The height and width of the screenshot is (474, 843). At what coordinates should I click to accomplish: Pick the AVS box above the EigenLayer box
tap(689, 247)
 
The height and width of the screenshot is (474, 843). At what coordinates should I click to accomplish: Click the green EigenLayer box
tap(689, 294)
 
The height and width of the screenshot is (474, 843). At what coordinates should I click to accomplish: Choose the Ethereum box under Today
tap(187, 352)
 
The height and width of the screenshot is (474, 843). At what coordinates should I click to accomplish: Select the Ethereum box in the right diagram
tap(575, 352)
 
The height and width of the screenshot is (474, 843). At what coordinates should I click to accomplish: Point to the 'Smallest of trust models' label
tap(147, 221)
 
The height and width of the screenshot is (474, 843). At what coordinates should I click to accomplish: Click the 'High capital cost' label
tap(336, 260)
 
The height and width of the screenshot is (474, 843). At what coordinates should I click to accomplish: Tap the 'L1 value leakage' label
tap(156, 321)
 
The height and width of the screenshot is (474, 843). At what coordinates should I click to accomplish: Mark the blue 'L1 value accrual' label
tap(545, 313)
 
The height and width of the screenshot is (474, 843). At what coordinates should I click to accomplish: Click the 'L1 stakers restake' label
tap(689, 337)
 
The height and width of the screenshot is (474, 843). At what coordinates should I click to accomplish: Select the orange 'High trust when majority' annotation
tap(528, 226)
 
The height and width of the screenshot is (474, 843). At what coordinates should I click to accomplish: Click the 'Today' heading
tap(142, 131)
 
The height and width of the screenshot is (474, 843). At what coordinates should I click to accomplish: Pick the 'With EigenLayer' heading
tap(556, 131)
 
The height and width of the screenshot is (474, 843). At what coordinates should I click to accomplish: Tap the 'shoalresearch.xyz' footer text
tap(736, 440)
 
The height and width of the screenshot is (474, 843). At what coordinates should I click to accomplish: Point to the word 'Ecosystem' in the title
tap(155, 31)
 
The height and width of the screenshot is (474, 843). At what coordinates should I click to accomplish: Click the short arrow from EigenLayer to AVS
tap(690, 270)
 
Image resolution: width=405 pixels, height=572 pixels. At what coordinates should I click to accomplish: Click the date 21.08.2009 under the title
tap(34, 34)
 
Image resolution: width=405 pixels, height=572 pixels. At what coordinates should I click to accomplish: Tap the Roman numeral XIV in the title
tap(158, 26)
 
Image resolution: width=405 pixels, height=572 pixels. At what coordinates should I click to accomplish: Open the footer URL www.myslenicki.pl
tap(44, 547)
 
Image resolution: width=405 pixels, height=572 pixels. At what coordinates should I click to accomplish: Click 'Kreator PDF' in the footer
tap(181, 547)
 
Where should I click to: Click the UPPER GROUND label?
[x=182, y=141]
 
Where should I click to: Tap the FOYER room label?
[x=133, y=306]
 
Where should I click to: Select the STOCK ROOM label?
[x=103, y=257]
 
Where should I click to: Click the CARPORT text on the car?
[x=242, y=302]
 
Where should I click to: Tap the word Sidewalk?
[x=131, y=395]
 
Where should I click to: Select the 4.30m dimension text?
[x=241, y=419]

=======

## Exercise details
Copy the records word for word, from the start through the line containing "tap(689, 294)", including that line.

## Answer to this problem
The height and width of the screenshot is (474, 843). At what coordinates should I click to accomplish: Pick the AVS box above the EigenLayer box
tap(689, 247)
 
The height and width of the screenshot is (474, 843). At what coordinates should I click to accomplish: Click the green EigenLayer box
tap(689, 294)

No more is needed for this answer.